What is the correct sign convention for the lens and mirror formula?

[rishch]

So we are learning the lens formula and I have two textbooks, my school textbook and another one that is much more detailed. My school textbook gives the lens formula as:-

1/f=1/v-1/u

while the other one gives

1/f=1/v+1/u (v is image distance and u is object distance)

There both different! I looked them some more and the problem is that my school textbook follows some "New Cartesian" sign convention. Imagine the optical center as the origin and the principal axis as the x-axis and the vertical line down the mirror as the y axis. So left is negative, right is positive, up is positive and down is negative. Just like a graph. The other one does the same except that even if the object is on the left they take it as positive.

I went to Khan Academy and he had a proof and he came up with the second one, different from the one in my school textbook. I tried doing the proofs on my own but I don't know how to include negative distances in geometry. Do you take the lengths as negative? Then you can't use similarity of triangles because some sides have negative length and others, positive. How do you work with negative distances?
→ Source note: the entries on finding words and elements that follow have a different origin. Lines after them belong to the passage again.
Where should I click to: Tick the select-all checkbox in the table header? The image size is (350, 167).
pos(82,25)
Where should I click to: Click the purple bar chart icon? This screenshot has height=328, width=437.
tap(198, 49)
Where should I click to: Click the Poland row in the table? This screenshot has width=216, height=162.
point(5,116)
Getting really confused :/

 

[Simon Bridge]

The differences are due to different sign conventions all right.
I've never been able to keep them straight and I always rely on a quick sketch of the situation as a reality check.

Note: Triangles are similar if all the angles are the same ... with negative distances, you get a negative scale factor.

 

[Simon Bridge]

The differences are due to different sign conventions all right.
I've never been able to keep them straight and I always rely on a quick sketch of the situation as a reality check.
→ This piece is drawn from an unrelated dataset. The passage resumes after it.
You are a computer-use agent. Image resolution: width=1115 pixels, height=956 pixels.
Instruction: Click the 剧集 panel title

Note: Triangles are similar if all the angles are the same ... with negative distances, you get a negative scale factor.

 

[rishch]

Actually I find the cartesian plane sign convention really good as it's easy to remember if you just thing of it like a graph or number line. Left is negative and right is positive. Yes but during proofs one pair of corresponding sides may have a negative scale factor and one may have a positive scale factor. I managed to come up with an alternative neat solution to the problem after a bit of thinking though.

 

[sardar]

The correct sign convention for the lens and mirror formula is based on the Cartesian coordinate system, where the optical center is the origin and the principal axis is the x-axis. In this convention, distances to the left of the origin are considered negative, while distances to the right are positive. Similarly, distances above the x-axis are positive and distances below are negative.

In terms of the lens and mirror formula, this means that the object distance (u) is negative if the object is located to the left of the origin, and positive if it is to the right. The image distance (v) is also negative if the image is formed to the left of the origin, and positive if it is formed to the right.

Therefore, the correct lens formula should be 1/f = 1/v + 1/u, where the negative signs are taken into account. This is the same formula that is used in the other textbook that you mentioned and the one used by Khan Academy.

To understand how negative distances work in geometry, you can think of them as being just like positive distances, but in the opposite direction. So a negative distance of -5 units would be the same as a positive distance of 5 units, but in the opposite direction on the number line.

In terms of working with negative distances in the lens and mirror formula, you can use the absolute value of the distances to calculate the magnification and other properties of the image. The negative sign is important in determining the direction of the image, but the absolute value is used to calculate its size and position.

In conclusion, the correct sign convention for the lens and mirror formula is to take distances to the left and below the origin as negative, and distances to the right and above as positive. This convention is used to accurately calculate the properties of images formed by lenses and mirrors.